Nigdy nie pozwolę kierować się uczuciem czy sercem, ale rozumem i sumieniem.
św. Teresa od Jezusa z Los Andes

Sumienie nazywamy głosem Boga. Jest czymś na podobieństwo kompasu pokazującego właściwe kierunki, które należy w życiu obrać. Jest darem subtelnym i delikatnym. Egoistycznym i nieliczącym się z godnością innych ludzi stylem życia można je zniekształcić i doprowadzić do obumarcia. Milknie wówczas i nie wydaje ostrzegawczych sygnałów, że rzeczy idą w złym kierunku. Istnieje wewnętrzny pokój, który nie ma nic wspólnego z doświadczeniem pokoju darowanego ludzkim sercom przez Jezusa. Jest to milczenie śmierci wynikłe ze śmiertelnego zagłuszenia własnego sumienia. Ono już niczego nie wyrzuca nie dlatego, że nie ma grzechu, ale dlatego, że dawno obumarło. Takim sumieniem legitymowało się wielu sądzonych za zbrodnie wojenne zbrodniarzy drugiej wojny światowej. Stan śmierci sumienia trwa jednak do monumentu sądu.
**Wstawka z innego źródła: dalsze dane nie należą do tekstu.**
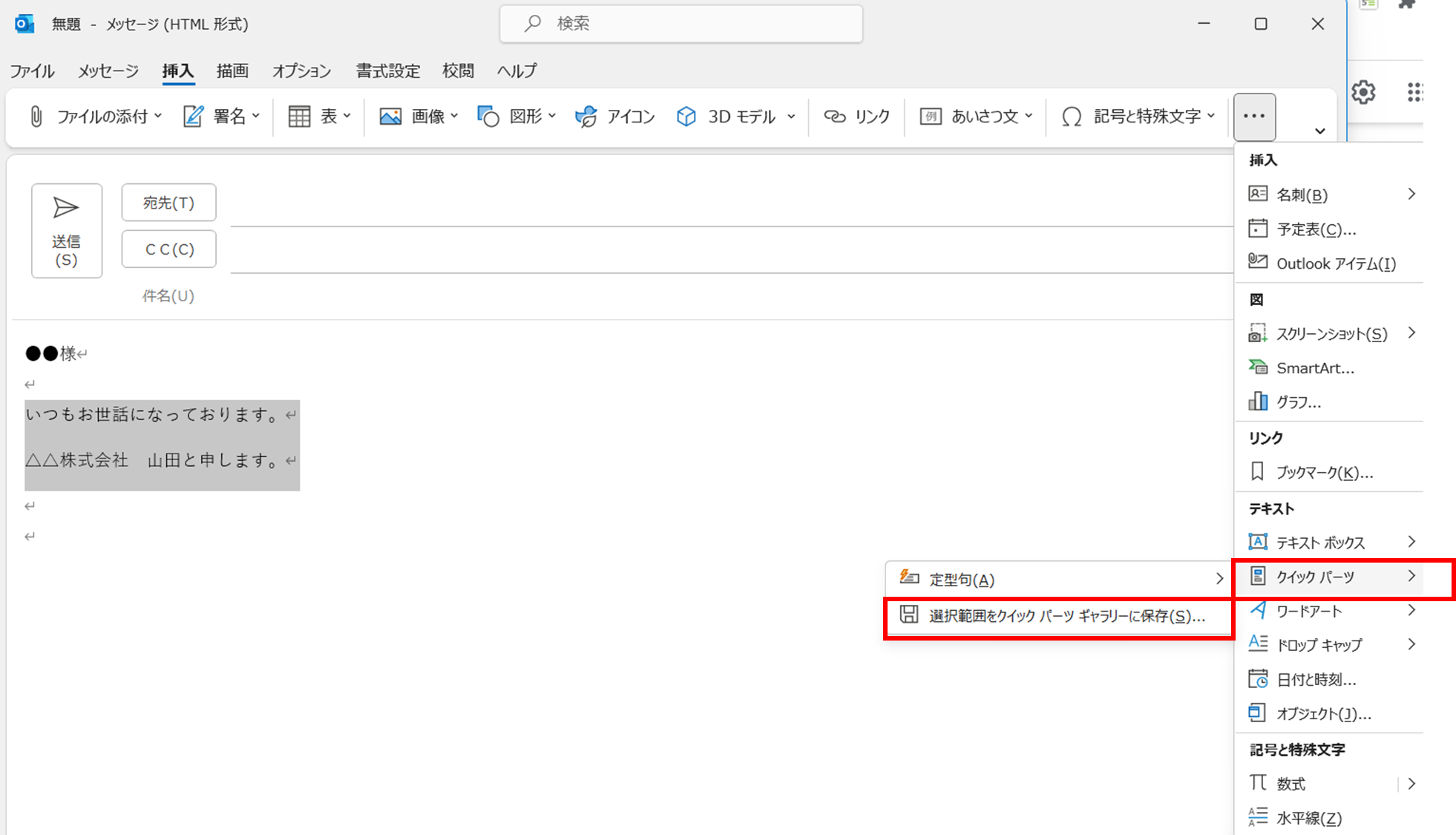Click the ブックマーク bookmark item

[1324, 473]
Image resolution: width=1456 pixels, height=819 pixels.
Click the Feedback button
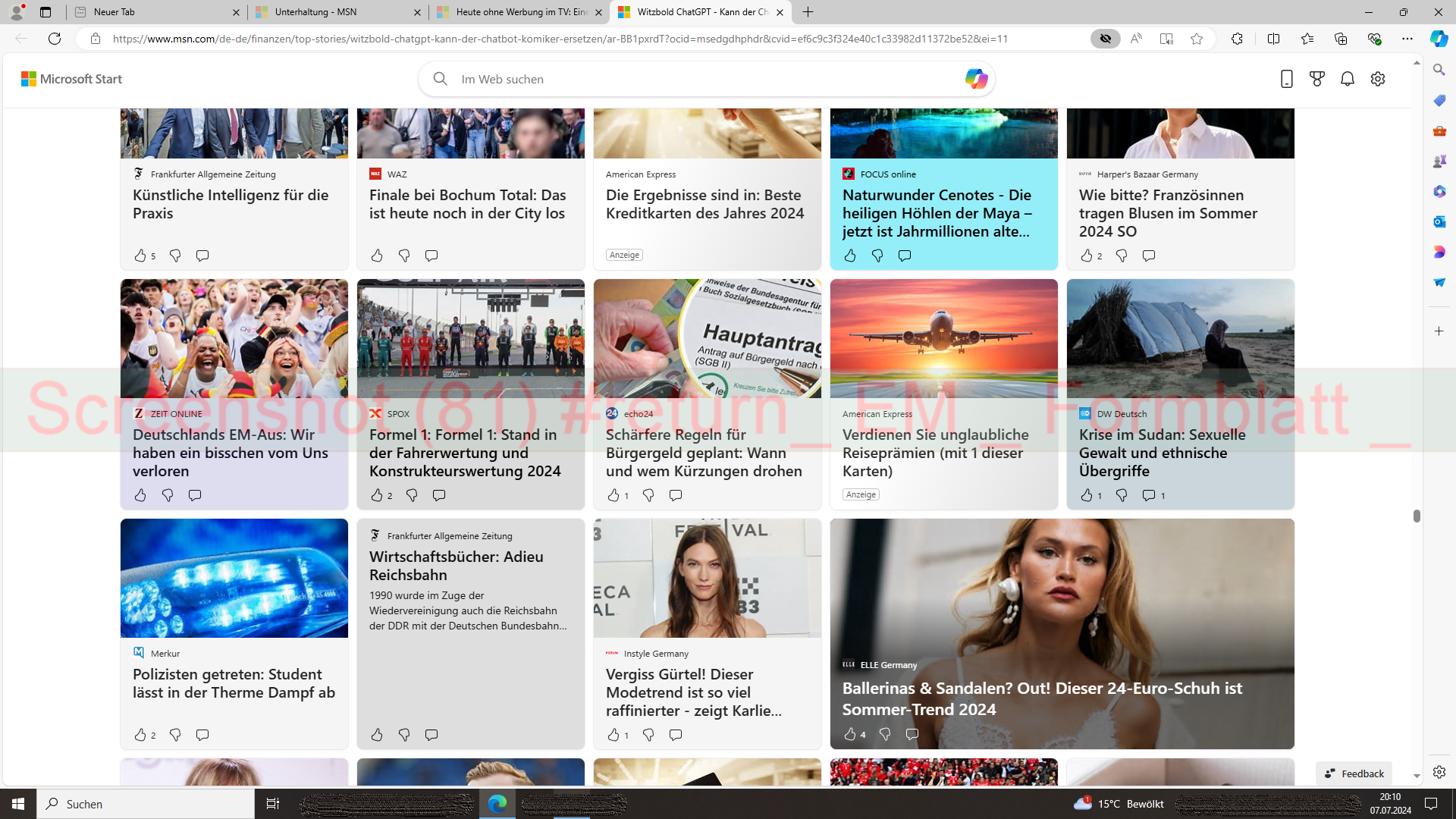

W spotkaniu z Chrystusem, w świetle Odwiecznej Prawdy, sumienie ponownie budzi się do życia. Budzi się jego wrażliwość na prawdę. Zagłuszony i zniekształcony obraz Boga staje przed człowiekiem w całej wyrazistości. Ma wówczas miejsce tajemnicze i dramatyczne zmaganie się miłującego Boga walczącego o odruch żalu i skruchy w ludzkim sercu.